▶ [Texte à lire]

----------

La compagnie d’assurance Axa, elle, préfère donner le ton d’emblée: "On ne peut pas faire de trajets contre rémunération sans le déclarer. Un chauffeur Uber doit nous aviser de son activité et prendre une assurance comme celle contractée par les taxis." Auquel cas, les chauffeurs risquent l’annulation pure et simple de leur contrat d’assurance. La compagnie peut même aller jusqu’à se retourner contre son assuré s'il en fait une activité professionnelle. "Quand on conclut un contrat d’assurance, il est interdit de dissimuler ou de mentir sur le bien assuré", ajoute Vincent Joye.

Même son de cloche pour la compagnie d’assurance Ethias: "Si quelqu’un souhaite se lancer dans ce type d’activités, on peut en discuter avec le client et voir les adaptations possibles. Nous nous dirigerons probablement vers une résiliation s'il ne l'a pas fait au préalable. Tout assuré doit prévenir d’une modification qui engendre un risque." 


"Ça s’appelle une fraude à l’assurance"

Et les passagers ne sont pas à l’abri. Si un accident vous touche alors que vous êtes dans un taxi, l’assurance que les chauffeurs contractent permet une couverture totale. En revanche, dans un véhicule conduit par le biais de l’application Uber, les risques sont plus importants. "En cas de grave accident en tort et si l’on découvre que le conducteur effectuait une course Uber, nous ne le couvrons pas, car il s’agit d’une activité monnayée et il aurait dû nous en avertir", fait savoir la compagnie Axa.

----------

▶ [Série de tâches]
- A) Reformulez sous forme de liste le paragraphe du texte à lire qui commence par « Et les passagers ne sont pas à l’abri ». Conservez ses faits principaux.
- B) Indiquez si chacun des énoncés suivants concorde avec le texte à lire. Répondez par oui ou par non, puis citez les mots du texte qui tranchent.
(i) Selon Axa, un chauffeur Uber doit prendre une assurance comparable à celle des taxis.
(ii) Ethias refuse toute discussion avec un client qui veut se lancer dans ce type d’activités.
(iii) En taxi, un passager accidenté ne bénéficie que d’une couverture partielle.
- C) Poursuivez, s’il vous plaît, le texte sur l’assurance des chauffeurs Uber à partir de sa dernière phrase.

▶ [Données fournies]
----------

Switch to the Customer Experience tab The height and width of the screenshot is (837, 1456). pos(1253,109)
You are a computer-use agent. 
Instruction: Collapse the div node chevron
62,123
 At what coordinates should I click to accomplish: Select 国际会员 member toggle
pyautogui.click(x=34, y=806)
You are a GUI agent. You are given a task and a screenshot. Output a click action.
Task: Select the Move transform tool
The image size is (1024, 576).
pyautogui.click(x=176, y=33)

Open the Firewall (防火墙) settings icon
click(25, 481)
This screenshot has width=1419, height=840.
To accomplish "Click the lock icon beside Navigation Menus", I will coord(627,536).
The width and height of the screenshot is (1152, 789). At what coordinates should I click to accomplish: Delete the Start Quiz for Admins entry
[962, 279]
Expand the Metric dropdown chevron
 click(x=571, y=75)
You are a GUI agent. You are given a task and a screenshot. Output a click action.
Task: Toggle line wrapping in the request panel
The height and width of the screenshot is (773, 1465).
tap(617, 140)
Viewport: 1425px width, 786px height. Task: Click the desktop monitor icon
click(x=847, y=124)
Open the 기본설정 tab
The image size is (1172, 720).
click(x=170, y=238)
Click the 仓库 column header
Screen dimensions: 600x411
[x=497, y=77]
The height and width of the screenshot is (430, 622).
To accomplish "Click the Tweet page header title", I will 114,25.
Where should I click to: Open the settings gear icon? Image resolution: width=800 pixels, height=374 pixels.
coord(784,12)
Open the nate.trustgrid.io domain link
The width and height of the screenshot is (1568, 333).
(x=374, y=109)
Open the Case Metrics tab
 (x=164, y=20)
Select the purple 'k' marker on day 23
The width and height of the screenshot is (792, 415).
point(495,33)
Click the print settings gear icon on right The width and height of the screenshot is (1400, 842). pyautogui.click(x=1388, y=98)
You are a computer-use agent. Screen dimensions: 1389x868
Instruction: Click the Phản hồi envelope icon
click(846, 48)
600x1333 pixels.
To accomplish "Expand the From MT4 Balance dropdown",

----------

▶ [Réponses par tâche]
- A)
- Les passagers ne sont pas à l’abri.
- En taxi, l’assurance que contractent les chauffeurs couvre totalement le passager accidenté.
- Dans un véhicule conduit par le biais de l’application Uber, les risques sont plus importants.
- Selon Axa, si un accident grave en tort survient et que le conducteur effectuait une course Uber, il n’est pas couvert. L’activité est monnayée, et il aurait dû en avertir l’assureur.

- B)
(i) Oui : « Un chauffeur Uber doit nous aviser de son activité et prendre une assurance comme celle contractée par les taxis. »
(ii) Non : « on peut en discuter avec le client et voir les adaptations possibles »
(iii) Non : « l’assurance que les chauffeurs contractent permet une couverture totale »

- C)
De son côté et face à cette problématique, la compagnie américaine Uber indique qu’elle couvre ses conducteurs à hauteur d’un million de dollars, si toutefois l’accident est en droit. Reste un détail: comment alors prouver que le conducteur Uber ne fasse pas appel à son assurance personnelle pour couvrir des frais et/ou d'éventuels dommages et intérêts. Gare aux mensonges. "Ça s’appelle une fraude à l’assurance. En cas de grave accident, une compagnie d'assurance peut envoyer des experts sur place pour les constatations d’usage. Les personnes qui fraudent risquent des poursuites pénales", tient à rappeler Vincent Joye. Le ton est donné.



Les taxis bruxellois lancent "un ultime appel au bon sens" au Premier ministre

Il y a deux semaines, le secteur des taxis a adressé dans un courrier "un ultime appel à la raison" à plusieurs personnalités politiques, dont le Premier ministre Charles Michel et le ministre bruxellois de la Mobilité Pascal Smet. Les employeurs et les travailleurs du secteur des taxis bruxellois se sont unis en front commun pour demander une nouvelle fois "de mettre fin aux services illégaux actifs dans le transport rémunéré de personnes par véhicules automobiles" du service Uber. Les taxis bruxellois annoncent également "une mobilisation de masse" dès le 16 septembre prochain si la plate-forme poursuivra ses activités au 1er septembre. "Si le secteur des taxis devait constater que ces services étaient toujours actifs le 1er septembre prochain, il n'aurait pas d'autre choix que celui de se mobiliser en masse pour faire valoir le bon droit du secteur", pouvait-on lire dans le communiqué du front commun des taxis bruxellois, qui a réuni diverses associations professionnelles d'exploitants et les syndicats.


Le même scénario qu'en France?

Les taxis bruxellois mèneraient alors, dès le 16 septembre prochain, une série d'actions qui se poursuivront "jusqu'au moment où les autorités compétentes auront contraint les opérateurs illégaux à mettre fin à leurs activités", indiquent-ils dans leur courrier. Le secteur dit néanmoins souhaiter privilégier le dialogue avec les autorités politiques, "afin d'éviter le genre de débordements qu'a connu la France récemment." Le courrier est adressé au Premier ministre Charles Michel, au ministre des Finances Johan Van Overtveldt, au secrétaire d'Etat à la Lutte contre la fraude sociale Bart Tommelein, au ministre-président bruxellois Rudi Vervoort ainsi qu'au ministre bruxellois en charge de la Mobilité Pascal Smet.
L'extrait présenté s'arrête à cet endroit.